■ **Things to do**:
1) Answer these questions from the essay on scare-tactic advertising:
(a) What slogan was printed on the white van?
(b) For roughly how long did the writer drive behind that van?
(c) According to the item about refinancing, what are many people in the writer's area carrying?
2) Resume the essay on scare-tactic advertising, carrying on from its final line.

Start of Document text

On a road trip earlier this week, I was fortunate enough to see a lot of advertising billboards and vehicles sporting exciting promotional spots for various products and services. For a good 30 minutes, I drove behind a white van which bore one of the most unforgettable advertising slogans I’ve ever read:
Do you have radon? Your neighbor does!
At first I thought, why isn’t my neighbor sharing some of his delicious radon with me? Then I remembered that radon is a poisonous gas responsible for tens of thousands of lung cancer deaths each year. So either my neighbor is bottling his radon in order to sell it on the black market, or… he doesn’t have radon!
But why would the white van lie to me? Why would it tell me my neighbor has radon if he actually doesn’t? That’s when it hit me: the van’s slogan makes a whole lot more sense when it’s parked at somebody’s house when they’re on a service call. I imagine it inspires conversations like this one:
Wife: (Looking out window.) Hey honey, did you know that the Hendersons have radon?
Husband: Really? That’s a shame.
Wife: And the service van suggests we might too.
Husband: Holy crap! Go outside and give those guys $5,000 right now so they come check our home for deadly poison gas!
Cha-ching. Another sale for the radon guys. And how did they do it? It’s simple: something I like to call advertising terrorism. By suggesting what could happen if you don’t partake in their products or services, a business can scare you into spending lots of money to protect your family, your home, and your collection of ceramic roosters.
This wasn’t the first time I was a victim of an attempted advertising terrorism attack. See if you recognize some of these ad campaigns designed to “scare” up some business.
- Every thirty seconds, someone dies of a heart attack. You may have seen a television ad for your local cardiac-specializing hospital using a catch-phrase like this one. It’s sometimes followed by “You could be next,” though if they were really trying hard, they’d say “You will be next” or “It’s too late for the guy next to you, but there’s still time to save yourself with a check-up today.”
- Now with 50% less fat than the leading brand. Translation: don’t buy the leading brand because it will make you fat. If you have the leading brand in your house, throw it away or become 50% fatter.
- With dual crumple zones and front, side, rear, and overhead airbags—something you won’t find in the competitor’s vehicle. You better trade in your deathmobile for that car or the only thing that will be crumpling in an accident will be you.
- Refinance now and keep your home! I’ve been seeing a lot of signs like this one lately strewn along city roads. Many people in my area are carrying dangerous mortgages that will adjust soon, so making it seem like they’ll be homeless without your magic loan is a great way to get customers in the door.
- Join today! Our prices go up January 1st. Why are you still reading this article? Didn’t you hear the man? The rates are going up on January 1st! Get your butt over there and join now!

End of Document text
Start of Data provided

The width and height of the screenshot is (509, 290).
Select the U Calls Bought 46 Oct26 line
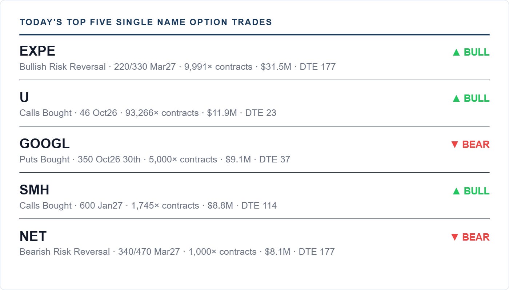tap(148, 113)
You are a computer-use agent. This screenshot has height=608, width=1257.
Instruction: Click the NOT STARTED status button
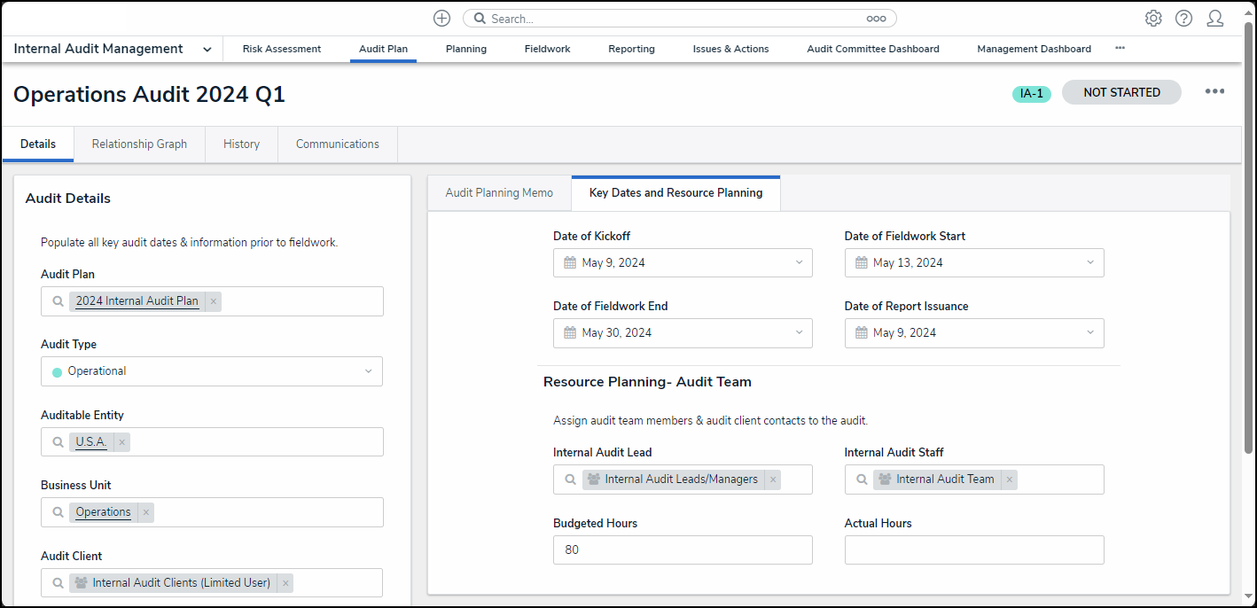click(1120, 92)
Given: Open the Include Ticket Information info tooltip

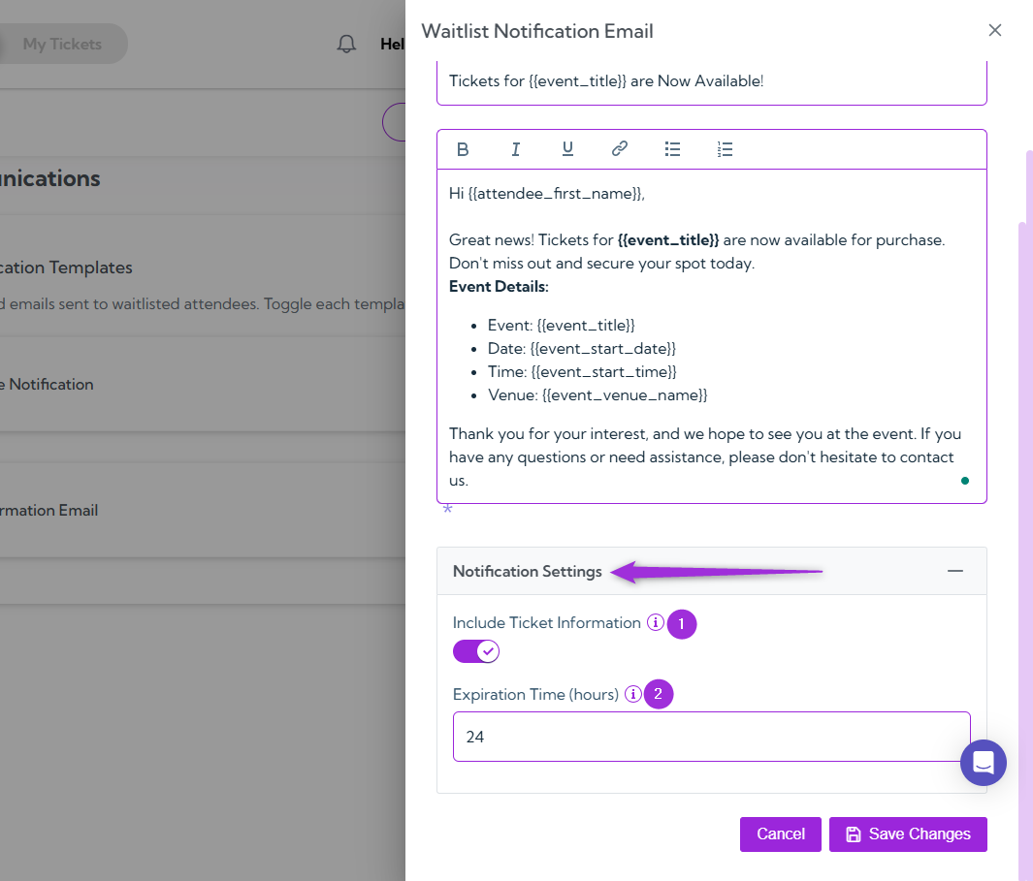Looking at the screenshot, I should pos(656,623).
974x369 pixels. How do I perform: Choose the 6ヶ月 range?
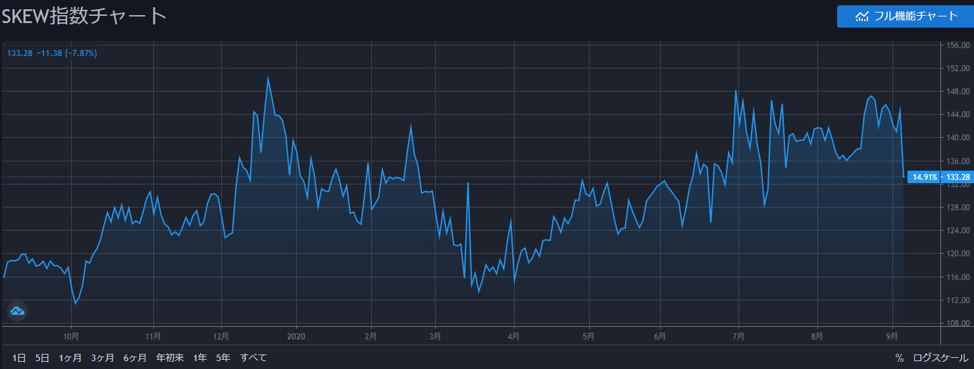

End of Data provided

■ **Results of the tasks**:
1)
(a) "Do you have radon? Your neighbor does!"
(b) About 30 minutes.
(c) Dangerous mortgages that will adjust soon.

2)
Fear in advertising must be fairly successful because it seems to be on the rise in virtually every product and service category. This isn’t necessarily a bad thing; in exchange for most of your hard-earned dollars, you’re left with a sense of safety. No longer will you need to be concerned with radon, heart attacks, or being condensed into a bite-sized morsel by a semi. It’s a win-win situation!
The Top Ten Advertising Terrorism Campaigns They’re Not Smart Enough to Come Up With
It seems that some businesses are having a bit of trouble cashing in on the lucrative advertising terrorism thing. Well I’m here to say that anyone can start their own advertising terrorism campaign. Don’t believe me? Then here are some slogans that should inspire you to strike fear into the hearts of your customers.
- Every three seconds, someone in the world dies of hunger. Don’t let the next person… be you. Come on down to IHOP today for our triple-stack pancakes!
- Mattel: Buy all our new toys because the old ones are full of lead.
- Do you like having an ozone layer to keep the sun’s rays from boiling you alive? Test drive a hybrid Prius at a Toyota dealer near you.
- Join the NRA today and protect your gun rights. Because it’s only a matter of time before we piss off the wrong country.
- The McDonald’s Dollar Menu: Buy from it now or we’ll start making burgers out of bunnies.
- There’s a reason your mouth is home to millions of bacteria: they’re just biding their time until they attack your brain. Use Scope and kill the germs that cause bad breath and maybe brain rotting.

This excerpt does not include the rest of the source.